= What is being asked =
When a line in the entries below contains the word "edição", copy that line.

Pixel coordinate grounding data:
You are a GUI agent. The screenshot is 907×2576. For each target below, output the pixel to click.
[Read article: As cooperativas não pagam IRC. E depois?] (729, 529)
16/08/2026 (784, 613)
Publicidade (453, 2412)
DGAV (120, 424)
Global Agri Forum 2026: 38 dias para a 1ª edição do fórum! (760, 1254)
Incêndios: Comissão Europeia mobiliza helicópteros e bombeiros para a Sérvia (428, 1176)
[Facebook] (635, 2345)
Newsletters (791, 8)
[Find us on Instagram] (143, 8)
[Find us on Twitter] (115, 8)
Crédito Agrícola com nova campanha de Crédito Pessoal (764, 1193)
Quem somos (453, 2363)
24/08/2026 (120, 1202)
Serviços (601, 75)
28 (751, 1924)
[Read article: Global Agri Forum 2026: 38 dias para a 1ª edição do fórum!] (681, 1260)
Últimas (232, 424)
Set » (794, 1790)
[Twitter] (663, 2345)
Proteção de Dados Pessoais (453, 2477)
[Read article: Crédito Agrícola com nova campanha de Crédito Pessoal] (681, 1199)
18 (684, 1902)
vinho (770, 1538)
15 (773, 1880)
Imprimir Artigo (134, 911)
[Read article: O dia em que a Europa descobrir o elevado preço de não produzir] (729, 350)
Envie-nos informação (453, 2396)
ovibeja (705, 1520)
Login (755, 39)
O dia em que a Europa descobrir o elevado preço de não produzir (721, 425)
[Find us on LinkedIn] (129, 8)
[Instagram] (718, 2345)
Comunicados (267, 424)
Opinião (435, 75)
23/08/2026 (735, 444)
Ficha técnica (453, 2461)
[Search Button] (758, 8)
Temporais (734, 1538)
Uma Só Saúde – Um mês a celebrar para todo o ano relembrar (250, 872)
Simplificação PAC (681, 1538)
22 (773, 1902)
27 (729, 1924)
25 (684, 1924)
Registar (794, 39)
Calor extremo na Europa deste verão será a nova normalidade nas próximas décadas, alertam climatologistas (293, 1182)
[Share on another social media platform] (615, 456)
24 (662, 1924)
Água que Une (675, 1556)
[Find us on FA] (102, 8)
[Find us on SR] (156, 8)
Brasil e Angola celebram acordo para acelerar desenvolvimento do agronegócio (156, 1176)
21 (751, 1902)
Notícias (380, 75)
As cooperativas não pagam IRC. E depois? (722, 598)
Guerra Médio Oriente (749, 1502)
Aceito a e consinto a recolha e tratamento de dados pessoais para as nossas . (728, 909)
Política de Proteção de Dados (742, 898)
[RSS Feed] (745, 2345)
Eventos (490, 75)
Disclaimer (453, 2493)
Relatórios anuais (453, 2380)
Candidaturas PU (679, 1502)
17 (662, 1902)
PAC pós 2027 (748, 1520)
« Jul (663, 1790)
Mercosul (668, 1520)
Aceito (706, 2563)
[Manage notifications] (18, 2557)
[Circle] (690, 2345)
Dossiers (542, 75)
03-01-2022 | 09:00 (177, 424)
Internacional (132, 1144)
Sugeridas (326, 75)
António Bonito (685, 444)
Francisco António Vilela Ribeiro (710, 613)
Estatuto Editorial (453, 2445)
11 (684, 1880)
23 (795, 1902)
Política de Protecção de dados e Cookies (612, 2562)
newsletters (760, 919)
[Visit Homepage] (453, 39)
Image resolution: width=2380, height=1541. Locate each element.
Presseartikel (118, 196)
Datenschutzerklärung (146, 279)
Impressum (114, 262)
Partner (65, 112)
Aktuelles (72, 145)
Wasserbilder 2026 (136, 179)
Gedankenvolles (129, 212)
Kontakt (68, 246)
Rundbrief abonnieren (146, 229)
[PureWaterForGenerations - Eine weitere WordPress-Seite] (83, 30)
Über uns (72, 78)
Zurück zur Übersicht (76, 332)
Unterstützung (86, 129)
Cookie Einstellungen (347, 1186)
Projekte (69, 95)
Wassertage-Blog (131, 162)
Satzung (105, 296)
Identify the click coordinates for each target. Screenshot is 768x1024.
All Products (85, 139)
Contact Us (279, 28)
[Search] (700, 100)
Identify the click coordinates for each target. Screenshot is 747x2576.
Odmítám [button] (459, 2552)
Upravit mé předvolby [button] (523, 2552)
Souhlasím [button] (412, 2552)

= Answer box =
Global Agri Forum 2026: 38 dias para a 1ª edição do fórum! (760, 1254)
[Read article: Global Agri Forum 2026: 38 dias para a 1ª edição do fórum!] (681, 1260)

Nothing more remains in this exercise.